Tecnotree Board of Directors approves the Long Term Incentive (LTI) plan for 2019-2022 and the issuance of shares to Tecnotree; Board of Directors resolves upon a directed share issue to CEO

Tecnotree announced today that its Board of Directors has approved the company's employee incentive program for 2019-2022 (the "LTI Plan") designed to align the participants' focus with Tecnotree’s growth strategy and long-term success. The LTI Plan includes the following instrument:

  • Restricted Share Units (RSUs) giving a contractual right to receive shares over the next 3 year period as per an equated semi-annual vesting schedule.

LTI Plan Objective

Having shown recovery from a difficult period where bonus pay-outs and salary increments were suspended for the key employees and considering the growth trajectory that the company aspires to follow - it was felt that the key employees must be retained and their interests be aligned to that of the Company.

RSU Plan Coverage

Restricted Share Units are granted to Tecnotree management executives and other key eligible employees for purposes related to retention and recruitment to ensure that Tecnotree is able to retain and recruit the talent which are critical for the future success of the company.

RSU Plan Timetable

Under the LTI Plan, the RSUs are divided into six semi-annual tranches spread over 3 years, each tranche consisting of one sixth of the RSUs granted.
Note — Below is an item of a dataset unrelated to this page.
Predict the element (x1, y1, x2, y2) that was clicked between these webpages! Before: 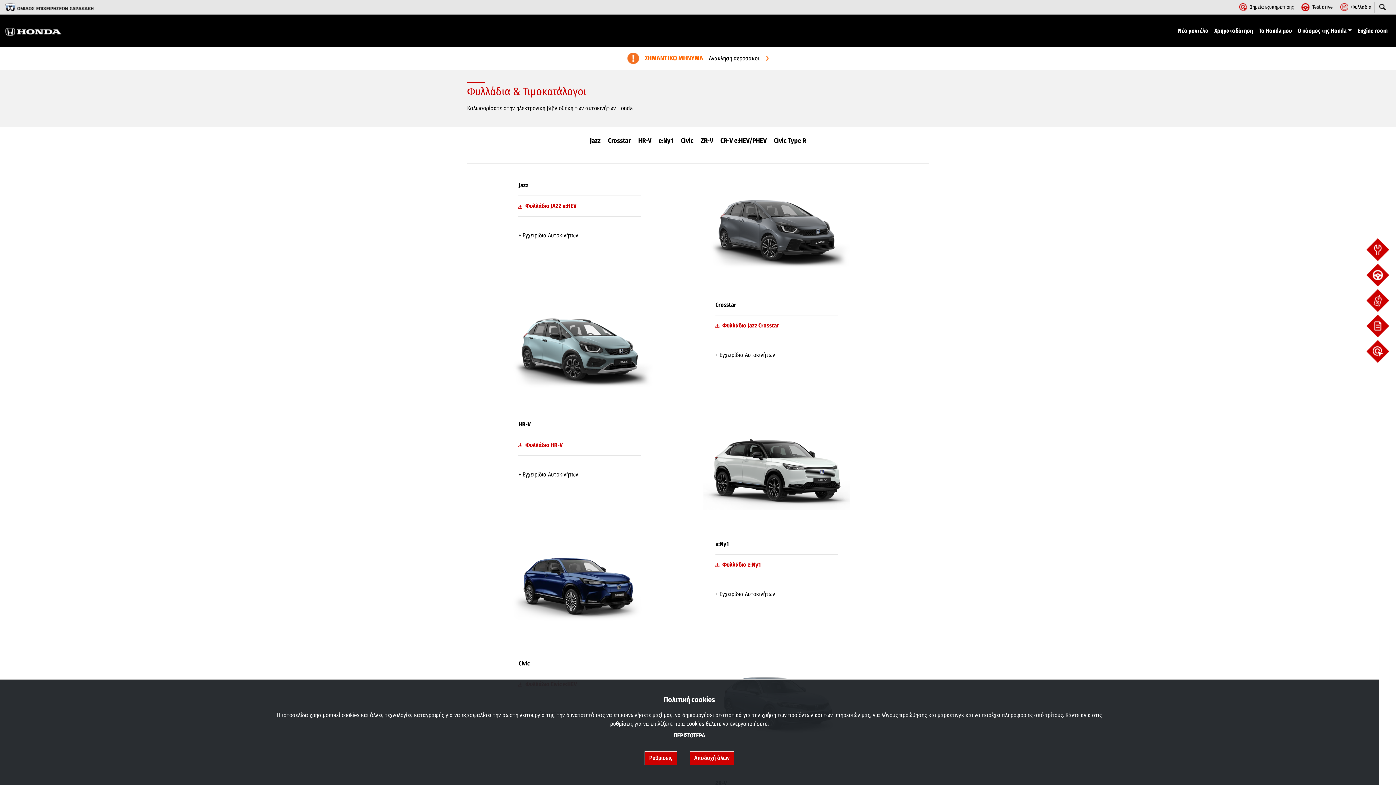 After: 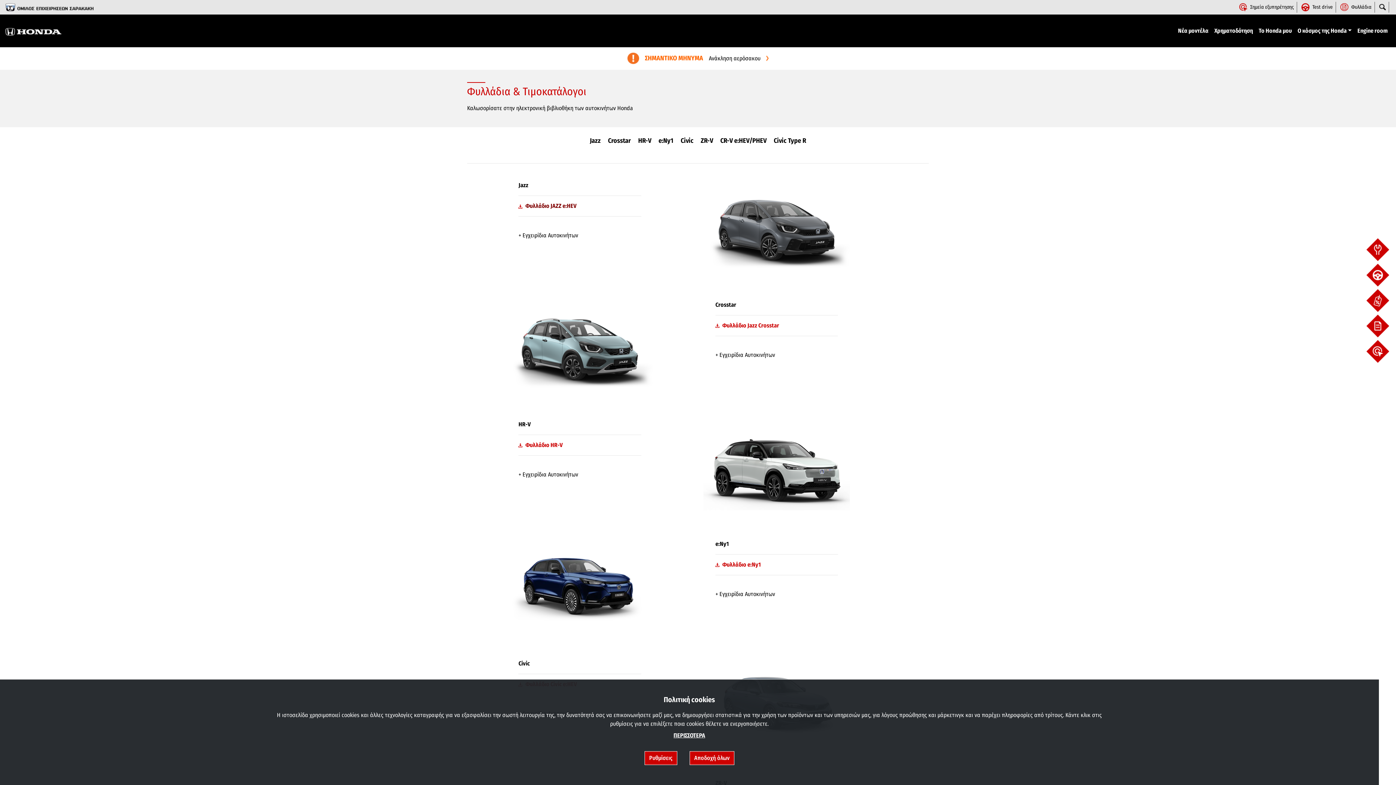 Action: label: Φυλλάδιο JAZZ e:HEV
 bbox: (518, 202, 576, 209)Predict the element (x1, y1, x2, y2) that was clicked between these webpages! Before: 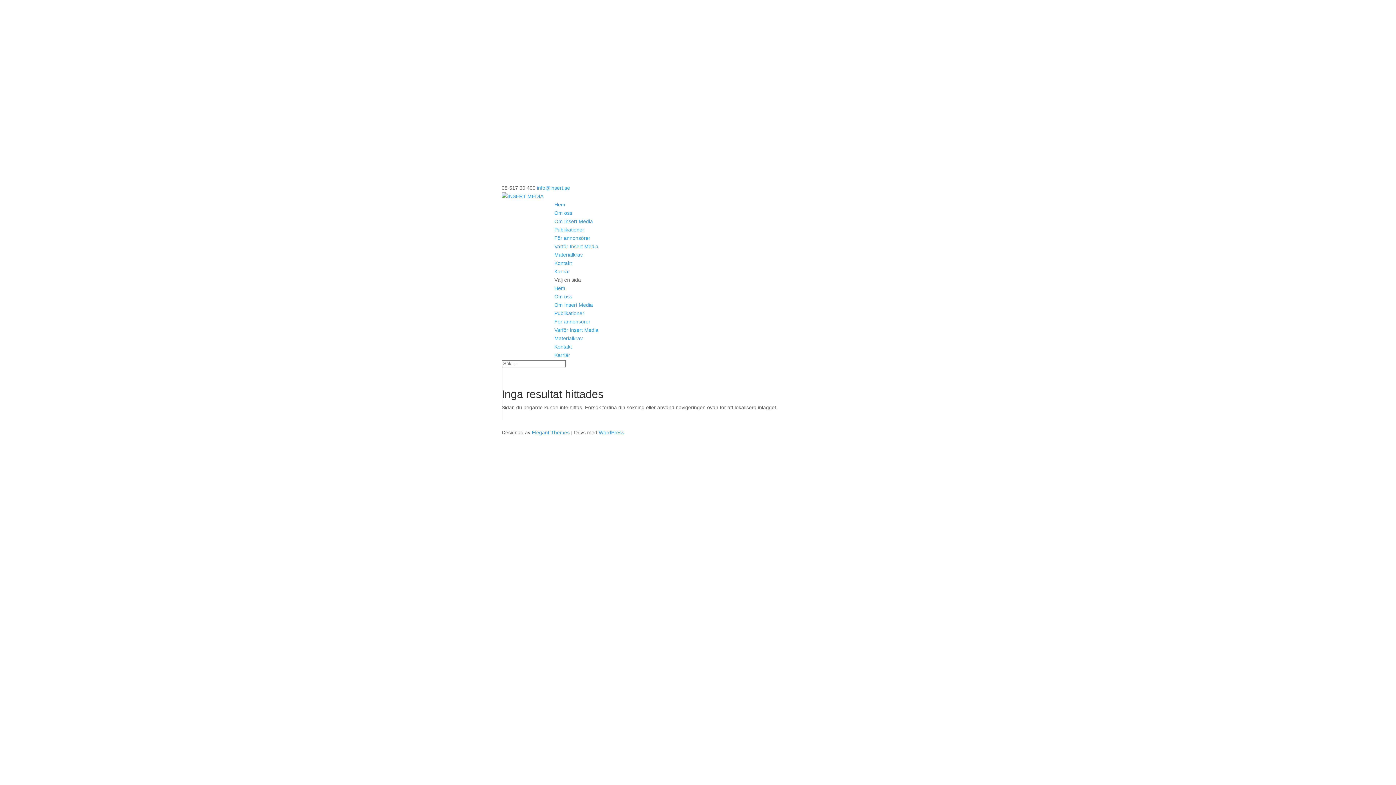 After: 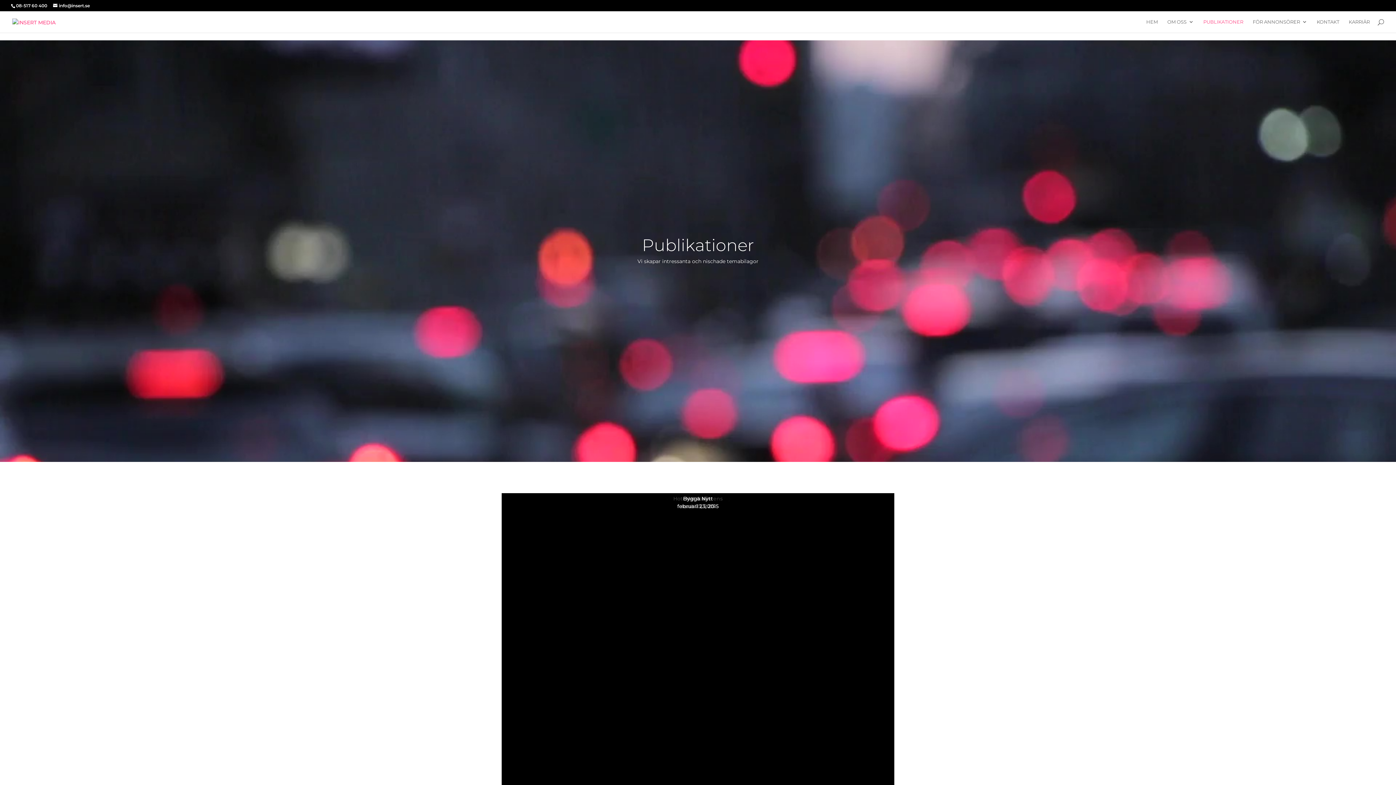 Action: bbox: (554, 310, 584, 316) label: Publikationer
RSU Plan - Quantum of Shares

The grant under the LTI plan could result in an aggregate maximum number of 14.5 million Tecnotree shares being granted to Tecnotree employees. At the current share price of EUR 0.10 (as the approximate average in October 2019) the aggregate value of the LTI plan is EUR 1.45 million.

RSU Plan - Quantum of Shares

Share issuance for the settlement of shares for the purpose of the LTI Plan

Tecnotree’s Board of Directors has resolved to issue, without consideration, [14.5] million Tecnotree shares to Tecnotree to be later used to fulfil the company’s obligations under the LTI Plan. The resolution to issue shares is based on the authorization granted to the Board of Directors by the Annual General Meeting on 15 May 2019 (General Authorization).

Directed share issue to the CEO

In recognition of the good work done over the last few years without an increment or a bonus-payout and with an intention to align the interest of the CEO to the long-term financial interest of the Company, the Board of Directors of Tecnotree Corporation has resolved to carry out a directed share issue of 12,500,000 shares to the company's CEO.

The decision on the directed share issue and deviation from the shareholders’ pre-emptive subscription rights was made based on the authorisation granted by the Annual General Meeting of 15 May 2019 (General Authorization). There is a weighty financial reason for the directed issue [as the CEO’s investment and shareholding in the company is expected to strengthen the CEO's commitment to the implementation of the company's strategy and to its financial targets].

The subscription price per share will be 1 cent, i.e, 125,000 euro in aggregate. The subscription price provides a discount of 90% compared to the current market price of 0.10 euro (as the approximate average in October 2019). In determining the subscription price, the Board has taken into account that the company has not in recent years been in a position to pay any cash bonuses to its CEO and has settled the one time bonus pay-out for last few years of service. Accordingly, the share issue is intended to provide compensation for good performance while enabling the CEO to invest into the company.

The CEO has subscribed for all shares offered to her. The share issue will be carried out by issuing new shares that will carry full rights after they are registered in the Trade Register. After the registration, admission to trading will be sought for the shares. The shares will be subject to a lock-up period of 2 years, as per agreed terms, from the date of registration of the shares

The subscription price will be recognised in full in the reserve for invested non-restricted equity. The company will provide no financing for the subscription.

Dilution effect

Once the 14,500,000 shares issued to the company and the 12,500,000 shares issued to the CEO have been registered with the Trade Register, the company will have in aggregate 274,628,428 shares. The new shares represent approximately 9.8% of all the shares after the share issue.